Big Data Anomalies

Why anomalies matter

Most analytic technology use fits into three categories:

  • Find problems, and help fix them.
  • Find opportunities, and help exploit them.
  • Monitor to see whether there are any problems or opportunities that need attention.

Data anomalies are central to all three.

For example, in internet marketing:

  • Data may arrive from a large number of internal and external systems, each with its own technology stack. The sooner you surface evidence of a malfunction, the sooner you can get it fixed.
  • Internet fraud can be a hugely expensive problem, and is only caught via "tells" that somehow distinguish it from genuine activity.
  • If you notice and analyze a small, localized increase in sales, you might find a way to multiply the effect.

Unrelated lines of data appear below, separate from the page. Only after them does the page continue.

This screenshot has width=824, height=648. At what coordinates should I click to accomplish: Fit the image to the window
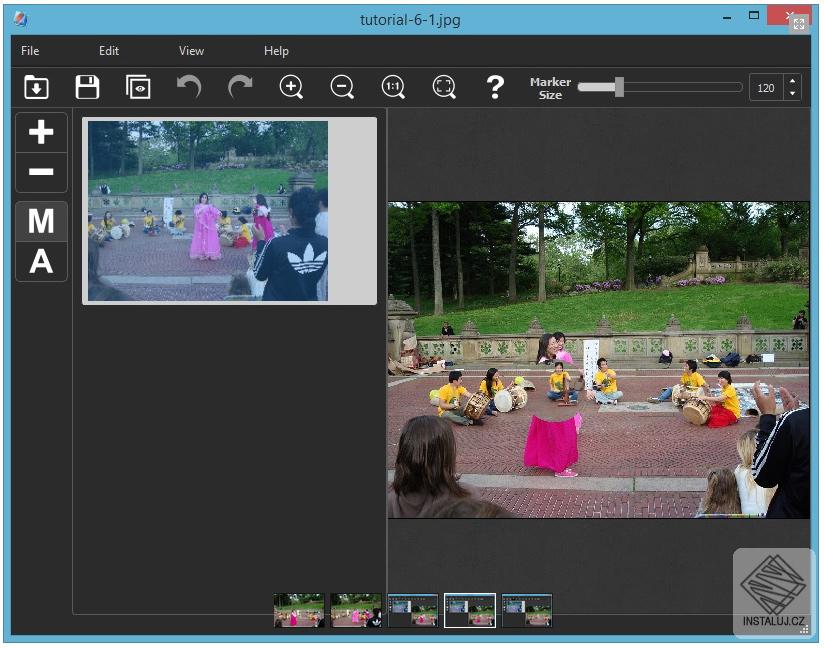coord(443,87)
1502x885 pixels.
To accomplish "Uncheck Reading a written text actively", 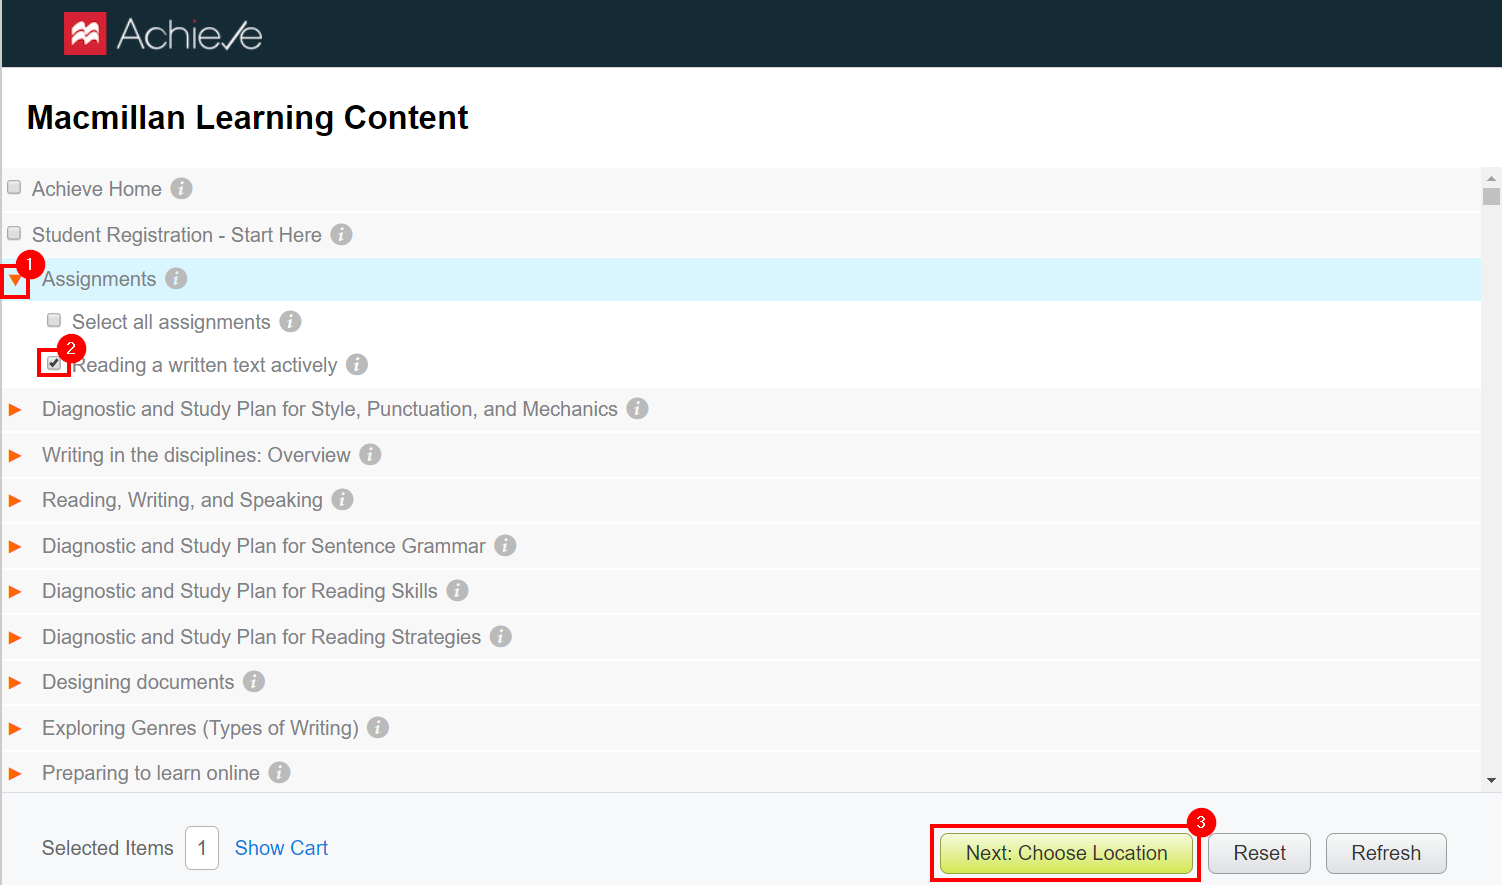I will click(x=54, y=363).
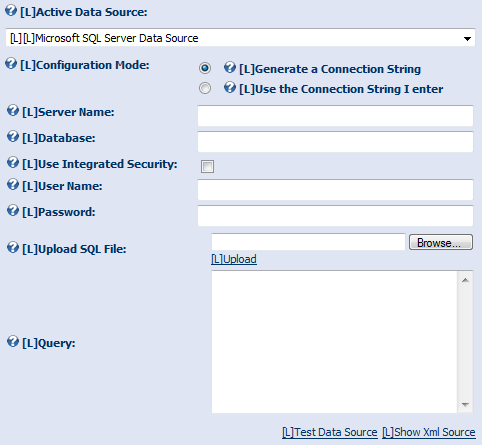Click help icon beside Use Integrated Security

13,163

Many enterprises face such challenges and opportunities.


Anomalies in big data

The big data era has introduced new challenges in anomaly identification and management.

  • Old-style anomaly detection typically looks for known data patterns, or for changes in pre-specified data metrics. But the variety, variability and complexity of big data render such techniques obsolete.
  • The alternative to known-pattern matching is to compare data to other data. But naive strategies of this kind have processing burdens that are exponential in data volume.
  • Velocity requirements have also increased, to the point that anomaly detection may soon need to be done at streaming speeds.

The tools used to visualize and analyze big data anomalies must also respect these challenges.